(Activity list):
• 1. From the passage on the cost of medical education in India, copy the text between "China and smaller" and "Indian merit standards.", inclusive.
• 2. In the passage on the cost of medical education in India, what does the dean say the college's library costs each year?

==== Text segment ====

Even as Prime Minister Narendra Modi calls for increased private participation in India so that students don’t feel the need to head overseas for medical studies, the industry believes the onus lies with the government.
“Our children today are going to small countries to study, especially in medical education. Language is a problem there. They are still going... Can our private sector not enter this field in a big way? Can our state governments not frame good policies for land allotment regarding this?” Modi said at a webinar recently.
Several industry observers and stakeholders, however, say state governments providing for cheaper land alone might not bridge the existing price gap between government and private or self-financed medical colleges.
While medical seats in government colleges and government quotas cost Rs 15,000 per annum for a 4.5-year MBBS programme, in private colleges the cost is between Rs 5-6 lakh and Rs 15-17 lakh per annum.
“Setting up a private college, even in a rural area, requires crores of rupees, and land is the least of the issues here,” said the dean of a self-financed college in Gujarat who did not wish to be named. “The government norms under National Medical Commission (NMC) regulate that for every medical seat the college has, it also needs to run a hospital with 4-5 times the number of beds. In addition, there are laboratories, libraries, other infrastructure and faculty salaries.
For instance, our own library costs us Rs 80-90 lakh a year,” the dean added.
China and smaller countries like Ukraine, the Philippines and Kyrgyzstan offer far more affordable options, while not requiring Indian merit standards.

==== Dataset records ====

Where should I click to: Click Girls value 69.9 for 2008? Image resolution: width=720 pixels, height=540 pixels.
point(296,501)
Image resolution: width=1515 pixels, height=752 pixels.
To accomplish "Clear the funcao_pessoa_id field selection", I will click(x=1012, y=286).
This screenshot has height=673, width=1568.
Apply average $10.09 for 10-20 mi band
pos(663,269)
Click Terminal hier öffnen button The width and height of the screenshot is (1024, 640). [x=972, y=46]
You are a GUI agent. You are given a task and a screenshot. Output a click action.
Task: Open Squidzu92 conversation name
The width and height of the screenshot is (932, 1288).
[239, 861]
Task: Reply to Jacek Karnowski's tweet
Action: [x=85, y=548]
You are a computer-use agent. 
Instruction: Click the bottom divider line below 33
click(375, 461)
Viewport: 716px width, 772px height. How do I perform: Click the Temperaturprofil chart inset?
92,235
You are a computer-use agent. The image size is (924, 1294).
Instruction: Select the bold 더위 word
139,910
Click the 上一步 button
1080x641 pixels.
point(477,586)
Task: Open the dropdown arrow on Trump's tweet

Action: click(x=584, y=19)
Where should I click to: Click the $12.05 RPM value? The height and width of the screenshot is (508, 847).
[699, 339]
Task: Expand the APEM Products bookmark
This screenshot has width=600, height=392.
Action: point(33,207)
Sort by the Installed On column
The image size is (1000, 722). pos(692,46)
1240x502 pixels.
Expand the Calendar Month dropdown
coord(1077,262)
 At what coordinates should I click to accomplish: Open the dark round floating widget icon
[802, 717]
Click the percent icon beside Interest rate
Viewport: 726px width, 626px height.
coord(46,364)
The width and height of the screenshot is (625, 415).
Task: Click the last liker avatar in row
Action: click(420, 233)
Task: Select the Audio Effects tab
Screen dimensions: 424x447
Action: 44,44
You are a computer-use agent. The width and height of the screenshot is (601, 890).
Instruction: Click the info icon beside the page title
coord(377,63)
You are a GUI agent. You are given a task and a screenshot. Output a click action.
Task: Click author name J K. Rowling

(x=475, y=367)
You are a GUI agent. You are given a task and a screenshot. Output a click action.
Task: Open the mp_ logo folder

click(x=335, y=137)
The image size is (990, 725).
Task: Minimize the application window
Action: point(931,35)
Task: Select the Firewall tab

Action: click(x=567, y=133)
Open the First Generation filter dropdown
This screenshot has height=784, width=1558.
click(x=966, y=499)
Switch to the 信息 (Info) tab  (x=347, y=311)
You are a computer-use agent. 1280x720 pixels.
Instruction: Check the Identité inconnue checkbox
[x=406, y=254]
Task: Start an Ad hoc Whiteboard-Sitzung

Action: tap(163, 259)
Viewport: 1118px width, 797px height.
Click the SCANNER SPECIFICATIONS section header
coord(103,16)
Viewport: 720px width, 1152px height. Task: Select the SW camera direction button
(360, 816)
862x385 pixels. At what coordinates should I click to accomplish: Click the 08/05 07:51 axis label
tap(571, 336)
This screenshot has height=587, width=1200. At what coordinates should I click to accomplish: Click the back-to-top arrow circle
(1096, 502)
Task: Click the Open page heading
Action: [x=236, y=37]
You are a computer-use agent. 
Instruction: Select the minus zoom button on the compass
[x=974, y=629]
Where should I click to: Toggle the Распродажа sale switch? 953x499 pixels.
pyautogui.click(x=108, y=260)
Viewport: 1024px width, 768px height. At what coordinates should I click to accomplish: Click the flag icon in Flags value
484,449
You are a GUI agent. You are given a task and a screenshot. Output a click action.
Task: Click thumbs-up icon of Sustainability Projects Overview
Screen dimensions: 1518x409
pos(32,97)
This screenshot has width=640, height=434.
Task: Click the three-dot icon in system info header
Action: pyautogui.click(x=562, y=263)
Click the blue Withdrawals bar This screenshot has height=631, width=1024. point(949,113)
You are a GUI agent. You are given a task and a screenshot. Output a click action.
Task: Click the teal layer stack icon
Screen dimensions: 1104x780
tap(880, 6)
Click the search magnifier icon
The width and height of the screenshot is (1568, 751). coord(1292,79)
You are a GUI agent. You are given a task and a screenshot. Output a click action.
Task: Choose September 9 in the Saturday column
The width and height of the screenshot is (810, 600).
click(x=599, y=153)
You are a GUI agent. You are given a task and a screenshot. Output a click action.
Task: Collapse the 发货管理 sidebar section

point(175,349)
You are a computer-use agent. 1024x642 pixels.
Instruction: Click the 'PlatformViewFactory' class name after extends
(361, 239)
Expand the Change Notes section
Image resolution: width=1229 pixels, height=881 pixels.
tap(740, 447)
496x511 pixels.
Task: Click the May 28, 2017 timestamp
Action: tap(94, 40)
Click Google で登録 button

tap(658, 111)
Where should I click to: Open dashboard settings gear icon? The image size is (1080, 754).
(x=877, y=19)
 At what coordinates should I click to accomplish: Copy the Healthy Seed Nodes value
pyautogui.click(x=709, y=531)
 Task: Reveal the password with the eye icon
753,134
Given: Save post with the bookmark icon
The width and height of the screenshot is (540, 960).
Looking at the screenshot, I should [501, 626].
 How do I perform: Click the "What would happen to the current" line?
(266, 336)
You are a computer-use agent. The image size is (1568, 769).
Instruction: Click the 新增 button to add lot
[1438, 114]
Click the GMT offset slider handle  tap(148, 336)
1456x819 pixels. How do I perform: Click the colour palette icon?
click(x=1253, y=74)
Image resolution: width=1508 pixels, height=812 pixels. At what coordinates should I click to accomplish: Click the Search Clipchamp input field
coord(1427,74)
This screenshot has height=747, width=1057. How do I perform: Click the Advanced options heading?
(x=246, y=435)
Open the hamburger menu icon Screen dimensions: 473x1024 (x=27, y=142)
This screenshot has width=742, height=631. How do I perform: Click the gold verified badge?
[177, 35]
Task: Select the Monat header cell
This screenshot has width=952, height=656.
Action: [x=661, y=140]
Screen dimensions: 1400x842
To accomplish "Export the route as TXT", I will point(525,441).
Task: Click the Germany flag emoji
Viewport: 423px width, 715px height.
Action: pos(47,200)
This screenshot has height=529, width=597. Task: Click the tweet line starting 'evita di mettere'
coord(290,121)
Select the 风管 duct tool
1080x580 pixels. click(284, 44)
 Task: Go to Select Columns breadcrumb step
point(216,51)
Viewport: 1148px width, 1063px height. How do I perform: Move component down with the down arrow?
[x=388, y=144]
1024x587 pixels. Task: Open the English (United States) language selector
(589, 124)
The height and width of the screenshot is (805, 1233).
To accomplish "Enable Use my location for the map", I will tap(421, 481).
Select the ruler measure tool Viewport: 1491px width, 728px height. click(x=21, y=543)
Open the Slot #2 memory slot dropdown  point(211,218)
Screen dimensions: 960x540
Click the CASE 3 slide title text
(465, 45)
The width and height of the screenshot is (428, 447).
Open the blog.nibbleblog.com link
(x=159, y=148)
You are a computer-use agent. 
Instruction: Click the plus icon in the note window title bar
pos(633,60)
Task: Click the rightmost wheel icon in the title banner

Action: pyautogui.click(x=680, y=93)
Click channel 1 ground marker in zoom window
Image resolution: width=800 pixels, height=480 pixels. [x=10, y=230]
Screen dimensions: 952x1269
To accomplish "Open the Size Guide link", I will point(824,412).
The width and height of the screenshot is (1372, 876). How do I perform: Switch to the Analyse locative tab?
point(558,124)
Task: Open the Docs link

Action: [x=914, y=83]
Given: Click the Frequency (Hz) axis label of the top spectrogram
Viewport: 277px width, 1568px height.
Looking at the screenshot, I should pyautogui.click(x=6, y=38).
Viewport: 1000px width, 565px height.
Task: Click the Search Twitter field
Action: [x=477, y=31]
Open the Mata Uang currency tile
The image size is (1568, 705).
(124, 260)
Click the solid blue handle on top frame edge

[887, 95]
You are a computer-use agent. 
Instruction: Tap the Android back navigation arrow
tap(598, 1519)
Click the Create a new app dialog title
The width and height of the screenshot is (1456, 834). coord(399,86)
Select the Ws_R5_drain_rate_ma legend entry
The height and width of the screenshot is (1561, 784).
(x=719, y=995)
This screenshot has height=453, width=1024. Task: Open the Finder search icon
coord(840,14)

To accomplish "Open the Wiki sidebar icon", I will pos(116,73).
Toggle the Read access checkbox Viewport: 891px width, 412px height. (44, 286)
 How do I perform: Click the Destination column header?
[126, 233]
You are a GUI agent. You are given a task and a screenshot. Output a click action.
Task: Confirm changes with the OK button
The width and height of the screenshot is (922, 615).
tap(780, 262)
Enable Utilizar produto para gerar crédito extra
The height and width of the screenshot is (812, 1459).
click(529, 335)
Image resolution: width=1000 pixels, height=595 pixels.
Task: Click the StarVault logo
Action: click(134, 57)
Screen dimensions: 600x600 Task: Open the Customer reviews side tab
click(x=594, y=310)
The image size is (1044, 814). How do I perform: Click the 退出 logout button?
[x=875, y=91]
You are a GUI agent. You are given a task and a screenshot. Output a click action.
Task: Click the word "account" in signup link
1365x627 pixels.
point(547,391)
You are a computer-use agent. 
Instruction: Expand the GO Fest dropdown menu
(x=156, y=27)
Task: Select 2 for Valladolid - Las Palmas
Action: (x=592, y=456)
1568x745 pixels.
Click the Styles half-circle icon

====

(Set of answers):
• 1.
China and smaller countries like Ukraine, the Philippines and Kyrgyzstan offer far more affordable options, while not requiring Indian merit standards.

• 2. Rs 80-90 lakh a year.